At the minutes of the September meeting, the Fed noted that tapering of asset purchases “could commence with the monthly purchase calendars beginning in either mid-November or mid-December”. The Fed is widely anticipated to formally announce the tapering plan at the upcoming meeting and we expect the tapering to begin immediately. The September minutes also indicated that the pace would be “monthly reductions in the pace of asset purchases, by US$10B in the case of Treasury securities and US$5B in the case of agency mortgage-backed securities (MBS)”. The pace would lead to a completion of the entire asset purchases by mid -2022. A hawkish surprise – monthly reduction at a faster pace- cannot be ruled out given the inflationary pressure.

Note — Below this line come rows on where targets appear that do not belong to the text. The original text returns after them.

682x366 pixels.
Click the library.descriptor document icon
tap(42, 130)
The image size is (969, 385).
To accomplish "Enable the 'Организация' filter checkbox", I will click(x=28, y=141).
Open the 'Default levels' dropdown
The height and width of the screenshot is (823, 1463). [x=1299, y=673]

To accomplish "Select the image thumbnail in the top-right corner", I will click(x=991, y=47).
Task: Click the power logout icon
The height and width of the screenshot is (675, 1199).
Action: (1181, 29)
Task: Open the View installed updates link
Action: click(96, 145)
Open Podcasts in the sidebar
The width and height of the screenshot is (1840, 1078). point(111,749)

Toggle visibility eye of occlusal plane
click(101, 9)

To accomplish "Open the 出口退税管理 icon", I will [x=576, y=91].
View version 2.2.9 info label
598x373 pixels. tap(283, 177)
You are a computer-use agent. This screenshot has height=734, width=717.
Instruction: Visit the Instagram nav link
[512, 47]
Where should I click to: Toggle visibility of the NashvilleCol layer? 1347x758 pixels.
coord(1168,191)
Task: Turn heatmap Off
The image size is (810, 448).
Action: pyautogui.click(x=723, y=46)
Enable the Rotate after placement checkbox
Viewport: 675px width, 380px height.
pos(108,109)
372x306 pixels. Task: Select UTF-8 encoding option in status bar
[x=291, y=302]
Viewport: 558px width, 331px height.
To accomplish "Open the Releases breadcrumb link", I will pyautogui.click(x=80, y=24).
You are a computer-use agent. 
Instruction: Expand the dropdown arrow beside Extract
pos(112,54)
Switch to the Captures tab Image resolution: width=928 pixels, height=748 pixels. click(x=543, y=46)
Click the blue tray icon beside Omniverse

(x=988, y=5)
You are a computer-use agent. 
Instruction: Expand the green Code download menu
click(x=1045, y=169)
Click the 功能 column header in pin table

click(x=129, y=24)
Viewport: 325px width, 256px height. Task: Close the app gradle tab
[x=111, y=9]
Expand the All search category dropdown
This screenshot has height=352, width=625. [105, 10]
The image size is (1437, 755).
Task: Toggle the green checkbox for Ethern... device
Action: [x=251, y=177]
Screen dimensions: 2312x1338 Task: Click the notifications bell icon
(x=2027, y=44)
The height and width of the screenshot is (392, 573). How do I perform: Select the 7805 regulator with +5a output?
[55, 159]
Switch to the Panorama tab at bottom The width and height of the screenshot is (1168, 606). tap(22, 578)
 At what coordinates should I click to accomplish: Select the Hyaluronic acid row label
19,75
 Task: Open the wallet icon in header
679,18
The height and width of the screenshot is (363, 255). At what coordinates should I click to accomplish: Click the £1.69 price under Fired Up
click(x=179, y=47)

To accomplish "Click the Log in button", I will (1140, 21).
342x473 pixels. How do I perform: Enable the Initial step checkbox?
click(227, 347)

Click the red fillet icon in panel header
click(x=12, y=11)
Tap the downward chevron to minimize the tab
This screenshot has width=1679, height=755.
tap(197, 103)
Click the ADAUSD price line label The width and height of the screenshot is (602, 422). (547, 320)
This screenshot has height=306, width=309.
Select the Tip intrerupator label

With tapering a done deal, the focus would be on the timing of the first rate hike. In September, the median dot plot revealed that half of the members had anticipated a rate hike in 2022. Meanwhile, the market has priced in futures have priced in over 60% of a rate hike by June 2022 (CME’s 30-day Fed funds). While the next median dot plot will not come until December, we are of interest to see if the Fed would comment on the market pricing.